> [What the exercise asks]
Find the word "Toggle" in the listing. Copy out each line where it occurs.

> [Working data]
'''
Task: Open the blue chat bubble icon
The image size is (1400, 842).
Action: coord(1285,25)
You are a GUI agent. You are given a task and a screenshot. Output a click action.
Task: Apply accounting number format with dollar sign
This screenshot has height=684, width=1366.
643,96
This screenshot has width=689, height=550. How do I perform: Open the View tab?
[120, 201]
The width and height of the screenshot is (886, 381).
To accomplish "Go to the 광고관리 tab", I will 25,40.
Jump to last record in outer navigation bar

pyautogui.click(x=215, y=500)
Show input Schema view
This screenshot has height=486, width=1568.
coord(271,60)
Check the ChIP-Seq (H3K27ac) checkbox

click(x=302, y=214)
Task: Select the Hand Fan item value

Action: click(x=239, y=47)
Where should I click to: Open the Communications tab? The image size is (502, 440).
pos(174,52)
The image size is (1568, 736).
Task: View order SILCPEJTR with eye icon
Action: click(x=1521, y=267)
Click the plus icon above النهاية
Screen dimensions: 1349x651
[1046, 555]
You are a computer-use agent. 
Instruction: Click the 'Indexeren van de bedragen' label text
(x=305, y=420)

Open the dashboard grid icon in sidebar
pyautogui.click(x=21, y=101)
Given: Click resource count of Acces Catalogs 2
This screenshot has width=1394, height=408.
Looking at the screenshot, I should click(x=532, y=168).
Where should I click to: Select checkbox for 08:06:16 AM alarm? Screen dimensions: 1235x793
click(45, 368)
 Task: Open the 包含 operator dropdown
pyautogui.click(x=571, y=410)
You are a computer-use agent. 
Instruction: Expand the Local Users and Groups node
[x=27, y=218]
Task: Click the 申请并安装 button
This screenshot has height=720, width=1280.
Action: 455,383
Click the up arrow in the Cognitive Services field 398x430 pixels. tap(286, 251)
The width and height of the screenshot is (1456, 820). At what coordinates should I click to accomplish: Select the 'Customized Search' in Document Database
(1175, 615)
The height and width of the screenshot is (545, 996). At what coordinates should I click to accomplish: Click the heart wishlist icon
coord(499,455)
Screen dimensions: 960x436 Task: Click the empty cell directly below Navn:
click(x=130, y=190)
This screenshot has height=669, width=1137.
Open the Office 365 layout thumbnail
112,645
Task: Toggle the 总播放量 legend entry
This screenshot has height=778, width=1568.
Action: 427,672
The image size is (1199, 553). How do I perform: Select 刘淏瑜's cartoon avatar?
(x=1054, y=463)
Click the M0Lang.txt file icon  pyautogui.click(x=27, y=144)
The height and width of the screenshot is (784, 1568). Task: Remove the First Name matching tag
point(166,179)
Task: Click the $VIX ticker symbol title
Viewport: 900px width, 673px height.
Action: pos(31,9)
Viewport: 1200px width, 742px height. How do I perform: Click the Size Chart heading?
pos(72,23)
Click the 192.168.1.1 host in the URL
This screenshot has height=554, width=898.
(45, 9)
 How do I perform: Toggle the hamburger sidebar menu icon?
'''
> [Solution below]
Task: Toggle the 总播放量 legend entry
 How do I perform: Toggle the hamburger sidebar menu icon?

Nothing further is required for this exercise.